Instrumentation: SATB plus clarinet, trumpet, cello, and piano (or piano only)
Text by: Edith Nesbit
Availability: Downloadable PDFs of full score, choir/piano score, and instrumental parts. Please purchase the number of copies necessary for your chorus.
Commissioned by the Astoria Choir
A Curious Incident with the Queen is based Edith Nesbit’s The Story of the Amulet. Written in 1906, the novel concludes a trilogy chronicling the fantastical adventures of four siblings while their parents are abroad. In this book, the children find one half of a two-part amulet that promises to give them their greatest desire—the safe return of their parents—and they undertake a quest to find the second half. The amulet has the power to transport people through time, so the children travel to times and places where the second half of the amulet might be found. In the company of a wish-granting creature called the Psammead, the siblings visit a utopian future as well as past civilizations including Egypt, Atlantis, and Babylon. While in Babylon, one of the children reveals to its Queen that the Psammead grants wishes. She wishes to see the children’s country and is transported to London circa 1900, where the children show her the city.
This composition dramatizes a small scene from that tour, where the Queen sees the poor people of the city and mistakes them for slaves. The children naively respond that they are not slaves because they have “votes.” The interaction, while brief and of no particular consequence in the plot of the story, struck me as particularly relevant to contemporary circumstances.

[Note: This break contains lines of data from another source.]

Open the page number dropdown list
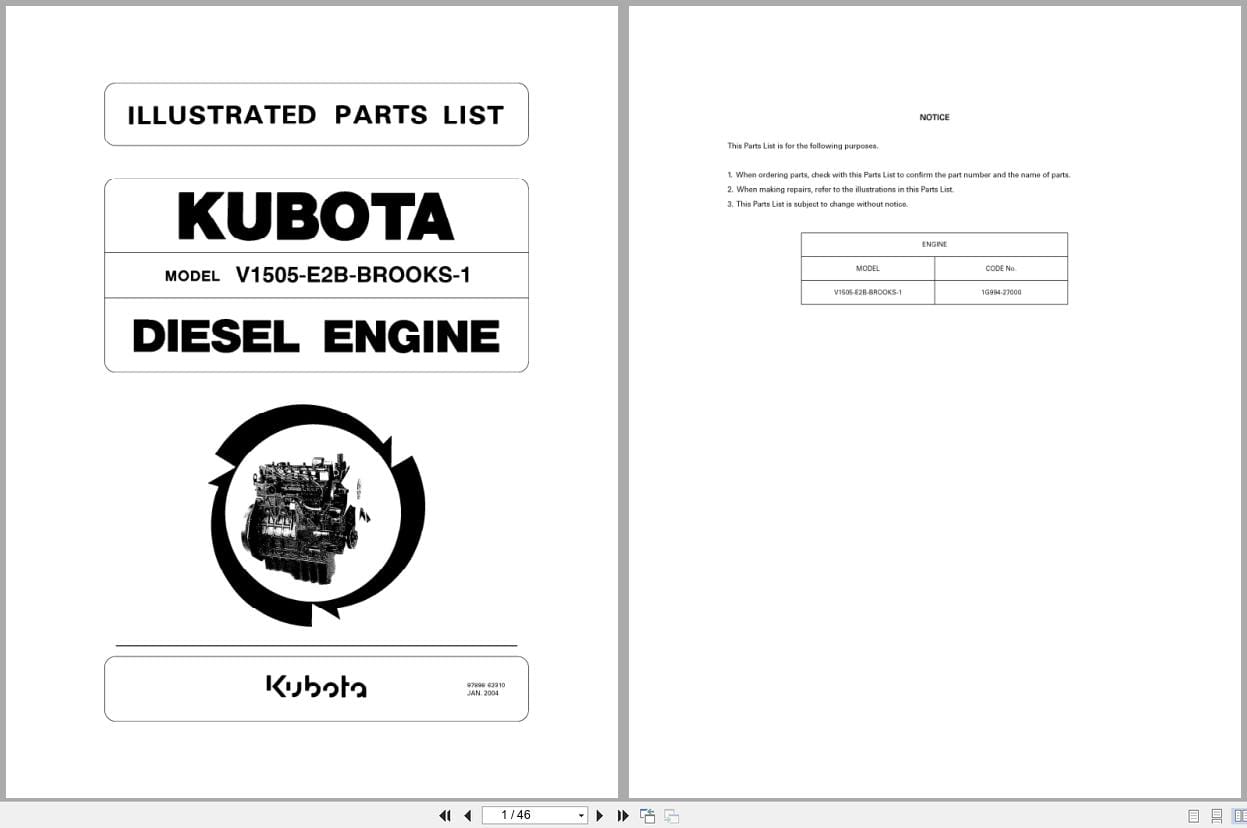Screen dimensions: 1247x828 point(580,815)
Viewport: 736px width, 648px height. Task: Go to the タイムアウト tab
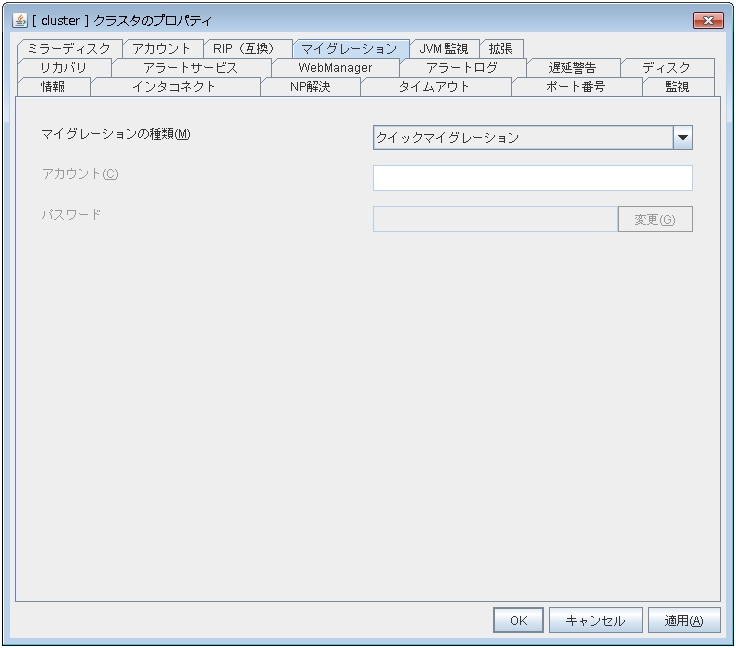tap(434, 87)
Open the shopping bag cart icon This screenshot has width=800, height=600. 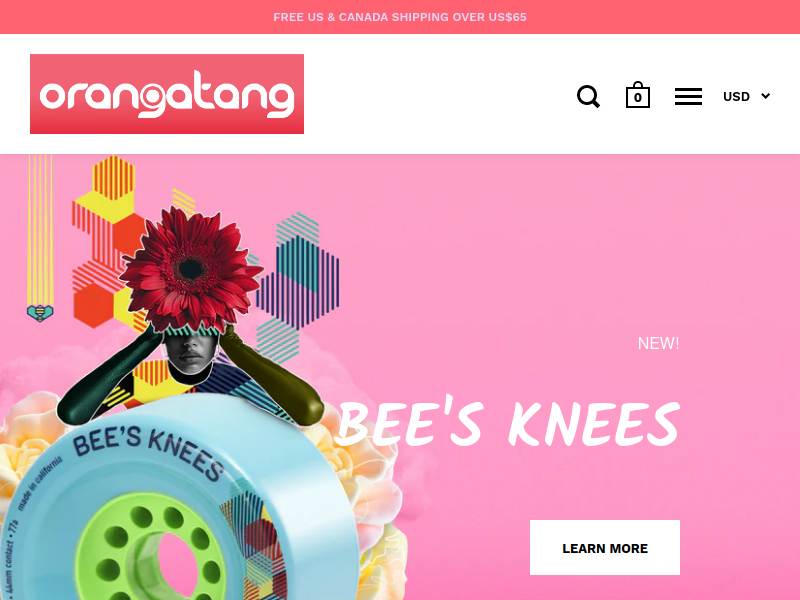coord(638,95)
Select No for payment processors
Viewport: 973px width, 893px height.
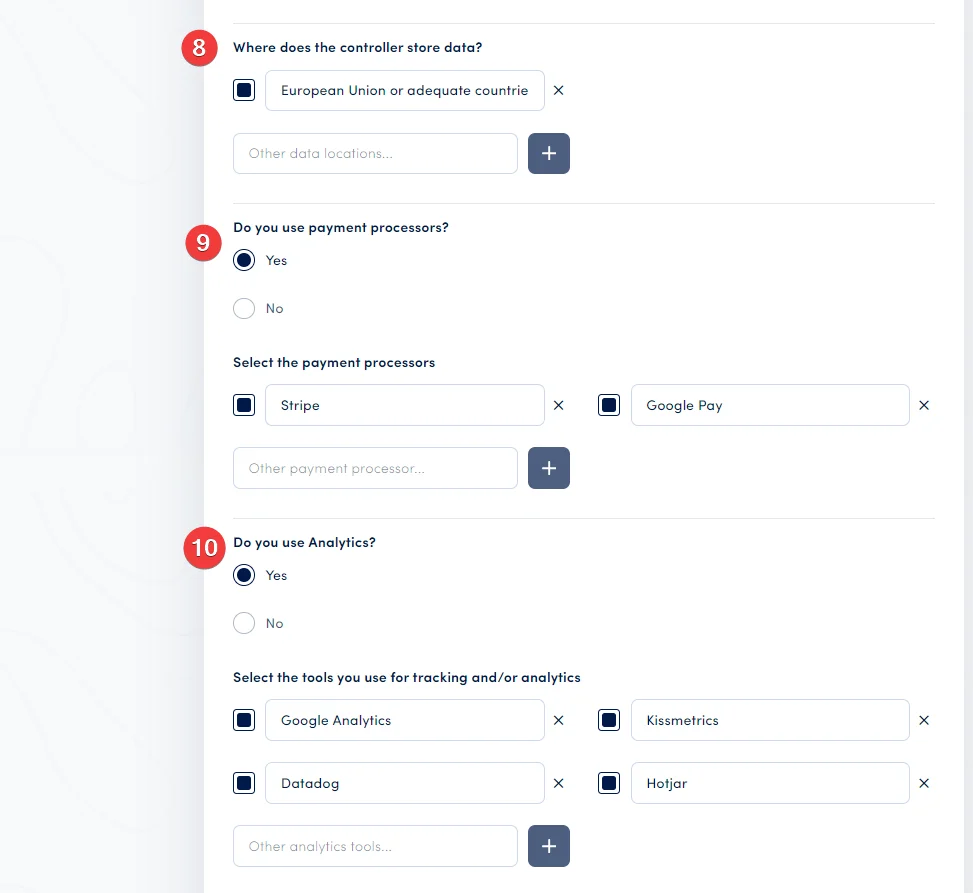click(243, 308)

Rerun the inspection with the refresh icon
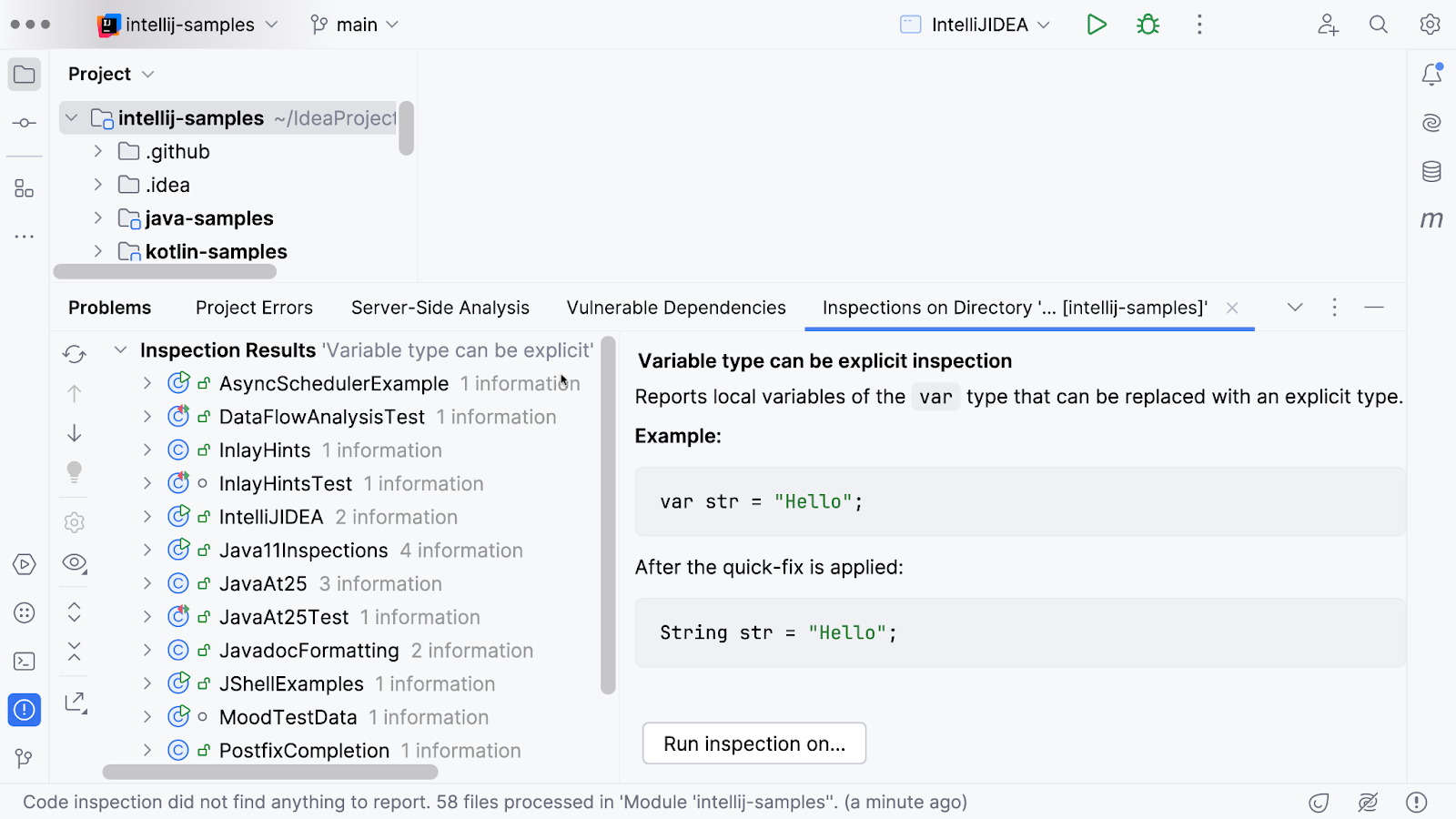coord(75,354)
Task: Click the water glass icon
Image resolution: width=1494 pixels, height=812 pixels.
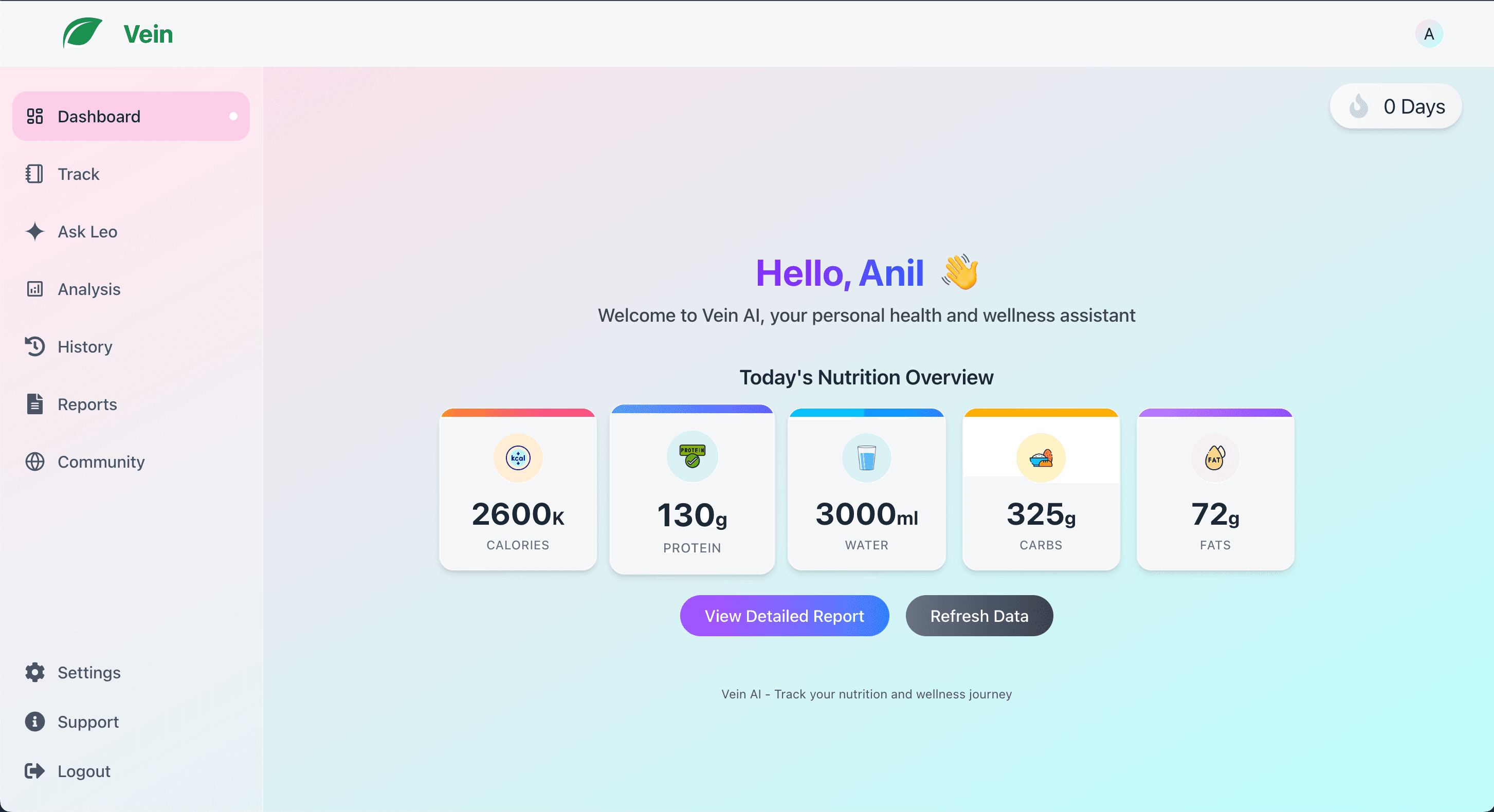Action: pyautogui.click(x=866, y=458)
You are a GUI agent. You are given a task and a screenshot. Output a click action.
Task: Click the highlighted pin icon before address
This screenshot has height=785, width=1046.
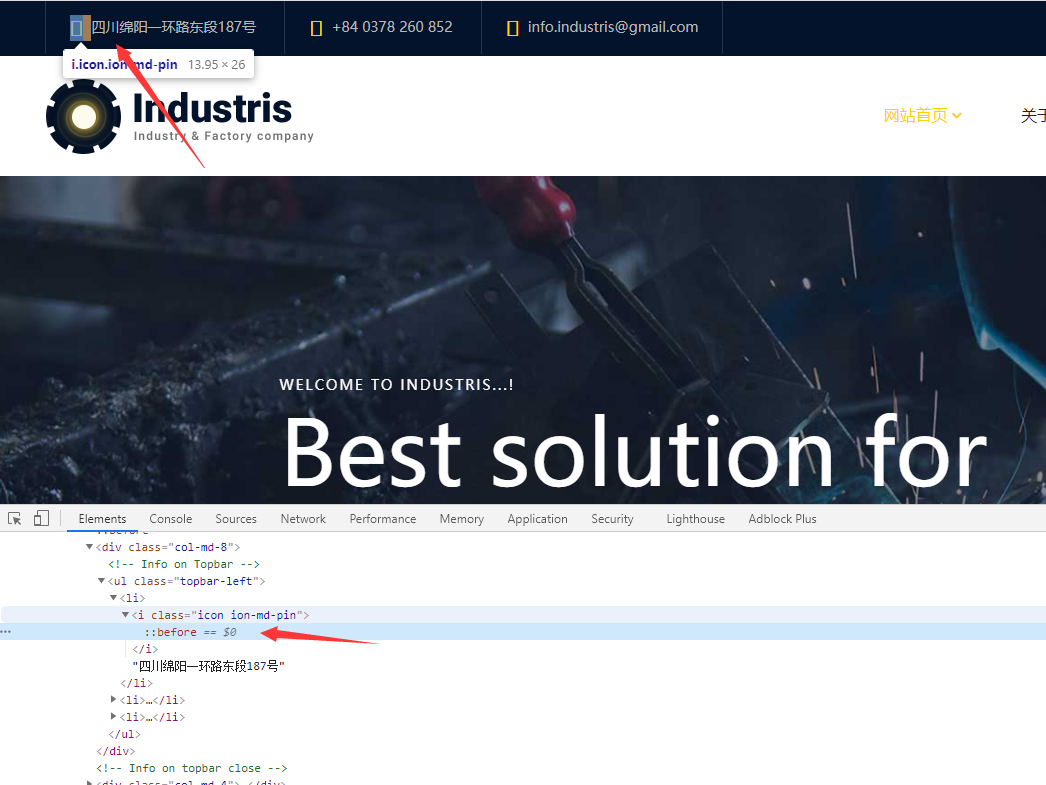click(x=77, y=28)

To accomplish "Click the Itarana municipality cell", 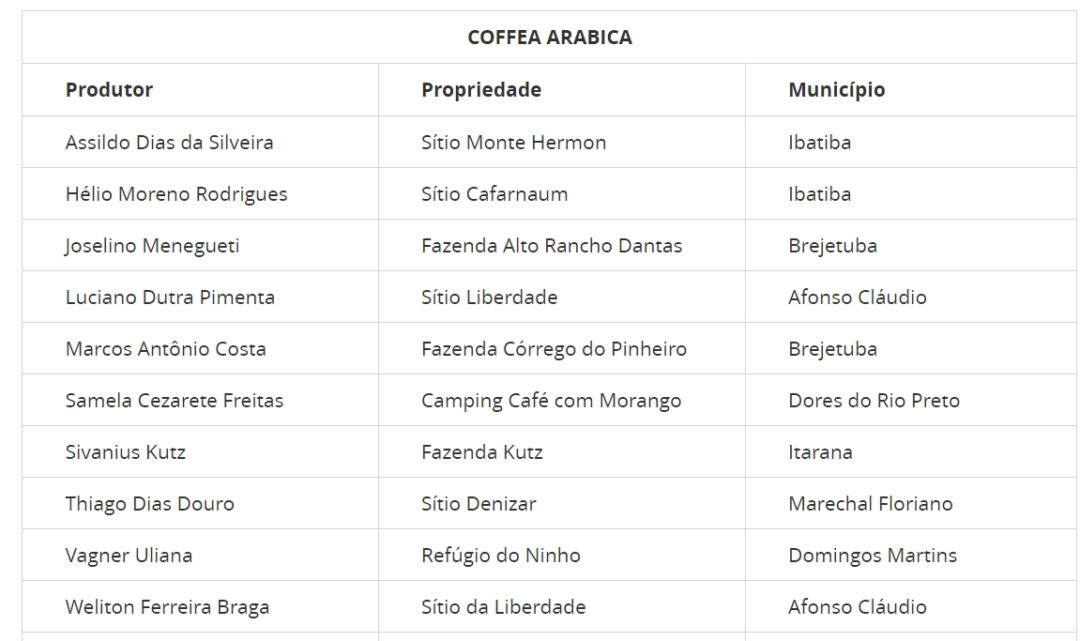I will pyautogui.click(x=820, y=453).
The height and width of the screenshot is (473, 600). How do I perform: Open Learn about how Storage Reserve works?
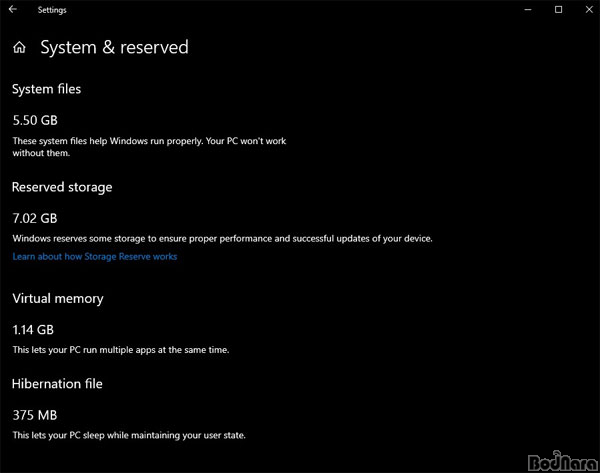[95, 256]
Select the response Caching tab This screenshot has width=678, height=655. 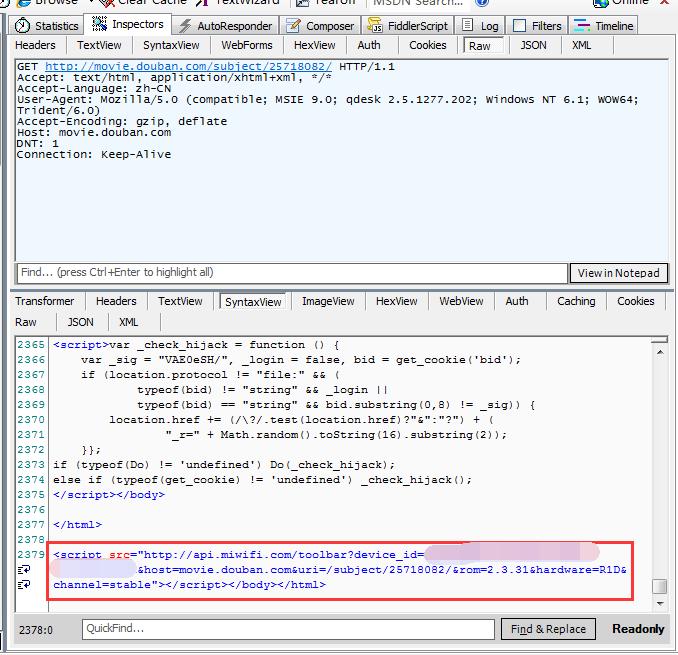[575, 301]
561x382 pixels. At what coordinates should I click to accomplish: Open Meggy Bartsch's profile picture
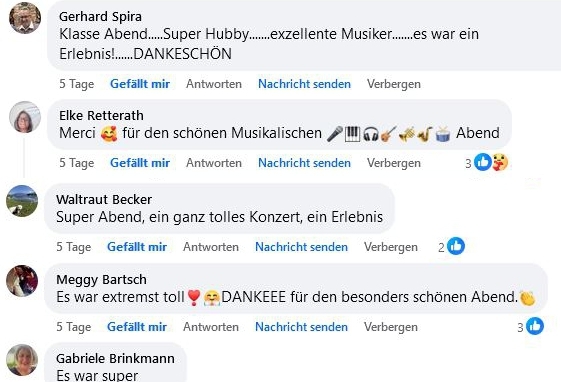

I selected the text shortly after the American presidential election, seeing in Nesbit’s words an expression of both the disparity between the highest and lowest echelons of our economy and also the feeling of political powerlessness many people felt as a result of the election. To me, what seems like a fanciful, even humorous scene in fact brings up a number of serious issues. It calls to attention the question of how or even whether a society that condones economic oppression is any better than one that practices slavery. It also asks us to consider what it means to have a voice in government if it does not seem to make a difference in one’s quality of life. These profound undercurrents are what stayed with me after reading Nesbit’s story, and I hope that her words will make a similarly lasting impression on audiences hearing this piece.